Dorr D A, Phillips W F, Phansalkar S, Sims S A, Hurdle J F
Department of Medical Informatics and Clinical Epidemiology, Oregon Health and Science University, Portland, OR 97239, USA.
Methods Inf Med. 2006;45(3):246-52.
To characterize the difficulty confronting investigators in removing protected health information (PHI) from cross-discipline, free-text clinical notes, an important challenge to clinical informatics research as recalibrated by the introduction of the US Health Insurance Portability and Accountability Act (HIPAA) and similar regulations.
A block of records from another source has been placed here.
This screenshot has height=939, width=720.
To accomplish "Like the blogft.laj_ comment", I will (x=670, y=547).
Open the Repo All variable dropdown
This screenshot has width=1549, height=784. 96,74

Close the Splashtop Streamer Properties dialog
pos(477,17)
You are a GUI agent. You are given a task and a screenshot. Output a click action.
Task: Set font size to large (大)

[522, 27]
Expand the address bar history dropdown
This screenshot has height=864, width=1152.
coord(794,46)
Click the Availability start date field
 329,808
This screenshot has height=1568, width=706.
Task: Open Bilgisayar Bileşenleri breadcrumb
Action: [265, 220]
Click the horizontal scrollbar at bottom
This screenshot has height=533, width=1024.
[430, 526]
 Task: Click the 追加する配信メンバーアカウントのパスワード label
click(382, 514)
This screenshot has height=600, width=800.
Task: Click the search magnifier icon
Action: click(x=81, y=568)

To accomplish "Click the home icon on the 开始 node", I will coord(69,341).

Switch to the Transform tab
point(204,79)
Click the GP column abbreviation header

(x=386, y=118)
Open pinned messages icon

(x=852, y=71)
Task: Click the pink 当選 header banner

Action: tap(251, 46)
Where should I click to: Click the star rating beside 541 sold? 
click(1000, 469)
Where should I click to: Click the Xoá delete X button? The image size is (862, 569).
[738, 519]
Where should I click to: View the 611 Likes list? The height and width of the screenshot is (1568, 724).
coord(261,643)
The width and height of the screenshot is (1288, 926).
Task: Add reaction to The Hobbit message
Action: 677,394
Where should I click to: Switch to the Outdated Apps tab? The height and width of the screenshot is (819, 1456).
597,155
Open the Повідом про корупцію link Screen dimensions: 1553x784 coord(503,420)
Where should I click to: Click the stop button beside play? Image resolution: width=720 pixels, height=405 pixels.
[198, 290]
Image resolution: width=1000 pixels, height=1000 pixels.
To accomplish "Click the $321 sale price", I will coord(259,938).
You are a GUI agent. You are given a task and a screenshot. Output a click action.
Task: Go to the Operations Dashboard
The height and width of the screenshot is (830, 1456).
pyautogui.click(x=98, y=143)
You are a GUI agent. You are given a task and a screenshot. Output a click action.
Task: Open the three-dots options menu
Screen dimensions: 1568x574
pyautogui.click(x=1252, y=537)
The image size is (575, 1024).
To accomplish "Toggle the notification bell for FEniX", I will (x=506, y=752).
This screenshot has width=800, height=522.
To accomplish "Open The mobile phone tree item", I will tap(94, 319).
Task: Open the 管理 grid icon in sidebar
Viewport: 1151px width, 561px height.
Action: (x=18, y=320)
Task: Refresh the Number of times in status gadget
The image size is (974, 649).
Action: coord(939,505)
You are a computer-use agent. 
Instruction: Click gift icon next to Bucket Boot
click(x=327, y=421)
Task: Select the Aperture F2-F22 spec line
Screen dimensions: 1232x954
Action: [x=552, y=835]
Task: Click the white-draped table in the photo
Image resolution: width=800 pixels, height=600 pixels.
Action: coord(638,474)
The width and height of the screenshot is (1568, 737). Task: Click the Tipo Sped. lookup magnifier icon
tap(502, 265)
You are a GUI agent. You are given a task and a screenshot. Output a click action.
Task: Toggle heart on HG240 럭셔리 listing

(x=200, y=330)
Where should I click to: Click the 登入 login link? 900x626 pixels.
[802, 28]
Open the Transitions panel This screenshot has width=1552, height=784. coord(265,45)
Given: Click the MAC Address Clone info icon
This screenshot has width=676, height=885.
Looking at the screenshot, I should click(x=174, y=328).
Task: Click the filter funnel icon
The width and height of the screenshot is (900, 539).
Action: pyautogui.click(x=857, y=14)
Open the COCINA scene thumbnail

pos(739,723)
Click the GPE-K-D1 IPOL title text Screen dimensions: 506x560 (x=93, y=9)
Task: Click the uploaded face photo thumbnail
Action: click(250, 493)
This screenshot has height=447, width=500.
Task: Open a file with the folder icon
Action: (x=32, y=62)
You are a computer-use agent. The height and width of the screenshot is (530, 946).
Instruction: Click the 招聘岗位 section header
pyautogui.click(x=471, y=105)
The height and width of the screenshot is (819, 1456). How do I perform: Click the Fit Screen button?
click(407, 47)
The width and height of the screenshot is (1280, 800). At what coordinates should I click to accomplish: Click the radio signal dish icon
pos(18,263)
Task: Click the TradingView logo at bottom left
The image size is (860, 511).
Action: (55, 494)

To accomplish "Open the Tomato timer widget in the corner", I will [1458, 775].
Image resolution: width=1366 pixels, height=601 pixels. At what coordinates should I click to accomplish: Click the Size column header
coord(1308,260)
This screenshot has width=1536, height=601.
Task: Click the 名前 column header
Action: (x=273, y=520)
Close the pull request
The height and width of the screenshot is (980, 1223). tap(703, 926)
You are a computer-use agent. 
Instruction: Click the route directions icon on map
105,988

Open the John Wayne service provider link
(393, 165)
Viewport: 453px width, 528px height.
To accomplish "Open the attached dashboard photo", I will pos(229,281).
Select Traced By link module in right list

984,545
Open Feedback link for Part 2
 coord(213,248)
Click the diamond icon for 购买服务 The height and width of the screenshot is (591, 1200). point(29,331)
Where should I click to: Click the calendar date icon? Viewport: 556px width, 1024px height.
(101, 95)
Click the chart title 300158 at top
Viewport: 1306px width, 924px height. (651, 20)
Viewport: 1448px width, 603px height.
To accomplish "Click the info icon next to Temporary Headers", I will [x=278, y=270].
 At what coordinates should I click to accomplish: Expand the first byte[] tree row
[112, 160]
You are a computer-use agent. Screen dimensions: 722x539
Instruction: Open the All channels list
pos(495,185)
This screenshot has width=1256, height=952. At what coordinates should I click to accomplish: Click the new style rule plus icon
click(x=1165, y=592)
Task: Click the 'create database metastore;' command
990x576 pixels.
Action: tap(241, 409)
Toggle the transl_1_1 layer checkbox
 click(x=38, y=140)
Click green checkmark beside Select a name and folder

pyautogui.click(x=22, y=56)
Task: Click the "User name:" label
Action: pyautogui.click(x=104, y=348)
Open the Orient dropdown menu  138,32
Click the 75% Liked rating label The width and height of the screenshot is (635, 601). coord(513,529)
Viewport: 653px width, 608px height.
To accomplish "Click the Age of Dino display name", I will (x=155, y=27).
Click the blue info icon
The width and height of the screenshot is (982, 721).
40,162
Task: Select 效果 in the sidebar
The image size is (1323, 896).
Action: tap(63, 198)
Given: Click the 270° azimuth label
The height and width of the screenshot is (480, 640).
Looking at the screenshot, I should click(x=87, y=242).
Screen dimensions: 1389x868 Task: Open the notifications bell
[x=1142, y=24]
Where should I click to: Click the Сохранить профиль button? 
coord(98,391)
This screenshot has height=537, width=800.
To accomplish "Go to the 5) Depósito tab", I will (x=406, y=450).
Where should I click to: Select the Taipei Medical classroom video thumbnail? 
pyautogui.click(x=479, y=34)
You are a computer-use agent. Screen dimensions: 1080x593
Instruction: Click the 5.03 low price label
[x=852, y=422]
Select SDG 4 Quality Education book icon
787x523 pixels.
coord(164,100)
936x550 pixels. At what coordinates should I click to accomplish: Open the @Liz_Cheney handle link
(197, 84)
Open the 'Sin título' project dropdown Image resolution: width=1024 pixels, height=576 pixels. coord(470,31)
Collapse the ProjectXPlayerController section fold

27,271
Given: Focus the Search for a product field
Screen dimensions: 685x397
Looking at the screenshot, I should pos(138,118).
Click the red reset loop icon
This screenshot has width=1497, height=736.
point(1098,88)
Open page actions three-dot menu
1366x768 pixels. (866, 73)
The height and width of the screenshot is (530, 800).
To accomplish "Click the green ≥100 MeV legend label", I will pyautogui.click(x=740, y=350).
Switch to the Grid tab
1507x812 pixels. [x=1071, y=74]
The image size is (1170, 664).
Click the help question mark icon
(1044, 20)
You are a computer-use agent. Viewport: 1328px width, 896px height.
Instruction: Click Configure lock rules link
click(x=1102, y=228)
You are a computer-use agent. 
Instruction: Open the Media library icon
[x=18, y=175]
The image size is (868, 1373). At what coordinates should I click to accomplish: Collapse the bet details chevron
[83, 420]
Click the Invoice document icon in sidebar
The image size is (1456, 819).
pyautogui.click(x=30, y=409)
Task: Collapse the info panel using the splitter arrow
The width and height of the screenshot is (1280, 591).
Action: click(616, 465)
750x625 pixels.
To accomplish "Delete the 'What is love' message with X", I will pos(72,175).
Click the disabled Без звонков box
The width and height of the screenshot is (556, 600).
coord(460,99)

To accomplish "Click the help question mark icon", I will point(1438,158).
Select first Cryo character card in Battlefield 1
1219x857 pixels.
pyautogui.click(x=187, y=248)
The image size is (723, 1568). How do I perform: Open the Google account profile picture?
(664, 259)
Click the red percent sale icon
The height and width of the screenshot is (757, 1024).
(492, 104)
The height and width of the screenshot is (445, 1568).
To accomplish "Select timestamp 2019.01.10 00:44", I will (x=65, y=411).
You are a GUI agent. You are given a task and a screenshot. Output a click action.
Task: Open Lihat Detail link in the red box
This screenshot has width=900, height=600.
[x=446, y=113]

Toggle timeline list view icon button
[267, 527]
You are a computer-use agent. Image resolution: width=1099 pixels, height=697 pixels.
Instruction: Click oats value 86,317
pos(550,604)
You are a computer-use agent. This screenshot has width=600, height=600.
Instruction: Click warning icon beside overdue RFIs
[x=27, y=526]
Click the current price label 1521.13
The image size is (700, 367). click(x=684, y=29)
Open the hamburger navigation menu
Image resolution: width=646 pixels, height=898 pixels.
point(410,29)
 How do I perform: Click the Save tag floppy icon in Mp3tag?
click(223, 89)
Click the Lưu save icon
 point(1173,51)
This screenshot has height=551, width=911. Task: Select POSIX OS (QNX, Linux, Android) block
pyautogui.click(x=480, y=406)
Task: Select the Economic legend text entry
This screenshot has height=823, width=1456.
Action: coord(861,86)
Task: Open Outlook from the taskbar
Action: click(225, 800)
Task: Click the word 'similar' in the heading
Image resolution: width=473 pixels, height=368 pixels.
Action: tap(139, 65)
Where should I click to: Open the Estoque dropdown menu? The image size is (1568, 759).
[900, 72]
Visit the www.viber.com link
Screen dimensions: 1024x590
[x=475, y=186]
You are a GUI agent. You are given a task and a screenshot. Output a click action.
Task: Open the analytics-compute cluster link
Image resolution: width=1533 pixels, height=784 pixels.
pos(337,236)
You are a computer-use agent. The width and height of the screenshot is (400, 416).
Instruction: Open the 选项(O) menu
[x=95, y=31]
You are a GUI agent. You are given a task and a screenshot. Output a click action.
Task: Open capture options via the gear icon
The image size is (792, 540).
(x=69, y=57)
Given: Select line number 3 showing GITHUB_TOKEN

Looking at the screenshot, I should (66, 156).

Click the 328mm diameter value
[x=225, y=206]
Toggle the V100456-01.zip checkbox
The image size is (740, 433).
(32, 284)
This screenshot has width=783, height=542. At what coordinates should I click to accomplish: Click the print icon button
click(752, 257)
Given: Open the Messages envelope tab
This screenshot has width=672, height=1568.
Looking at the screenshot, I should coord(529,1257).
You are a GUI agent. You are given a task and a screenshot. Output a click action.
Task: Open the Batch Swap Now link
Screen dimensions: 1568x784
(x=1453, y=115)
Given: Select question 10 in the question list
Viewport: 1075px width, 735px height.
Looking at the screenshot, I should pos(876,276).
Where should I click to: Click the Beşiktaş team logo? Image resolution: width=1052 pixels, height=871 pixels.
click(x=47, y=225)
Randomized selection of clinical narratives from complete admissions written by diverse providers, reviewed using a two-tiered rater system and simple automated regular expression tools. For manual review, two independent reviewers used simple search and replace algorithms and visual scanning to find PHI as defined by HIPAA, followed by an independent second review to detect any missed PHI. Simple automated review was also performed for the "easy" PHI that are number- or date-based.
From 262 notes, 2074 PHI, or 7.9 +/- 6.1 per note, were found. The average recall (or sensitivity) was 95.9% while precision was 99.6% for single reviewers. Agreement between individual reviewers was strong (ICC = 0.99), although some asymmetry in errors was seen between reviewers (p = 0.001). The automated technique had better recall (98.5%) but worse precision (88.4%) for its subset of identifiers. Manually de-identifying a note took 87.3 +/- 61 seconds on average.
Manual de-identification of free-text notes is tedious and time-consuming, but even simple PHI is difficult to automatically identify with the exactitude required under HIPAA.
描述研究人员在从跨学科的自由文本临床记录中移除受保护的健康信息(PHI)时所面临的困难,这是临床信息学研究面临的一项重大挑战,美国《健康保险流通与责任法案》(HIPAA)及类似法规的引入对其进行了重新调整。
从不同医疗服务提供者撰写的完整住院记录中随机选取临床叙述,使用两级评分系统和简单的自动正则表达式工具进行审查。对于人工审查,两名独立审查员使用简单的搜索和替换算法以及视觉扫描来查找HIPAA定义的PHI,随后进行独立的二次审查以检测任何遗漏的PHI。对于基于数字或日期的“简单”PHI也进行了简单的自动审查。
在262份记录中,共发现2074条PHI,每份记录平均有7.9±6.1条。单个审查员的平均召回率(或敏感度)为95.9%,而精确率为99.6%。个体审查员之间的一致性很强(组内相关系数=0.99),尽管审查员之间在错误方面存在一些不对称性(p=0.001)。自动技术对于其标识符子集的召回率更高(98.5%),但精确率更低(88.4%)。手动对一份记录进行去识别平均需要87.3±61秒。
对自由文本记录进行手动去识别既繁琐又耗时,但即使是简单的PHI也难以按照HIPAA要求的精确程度自动识别。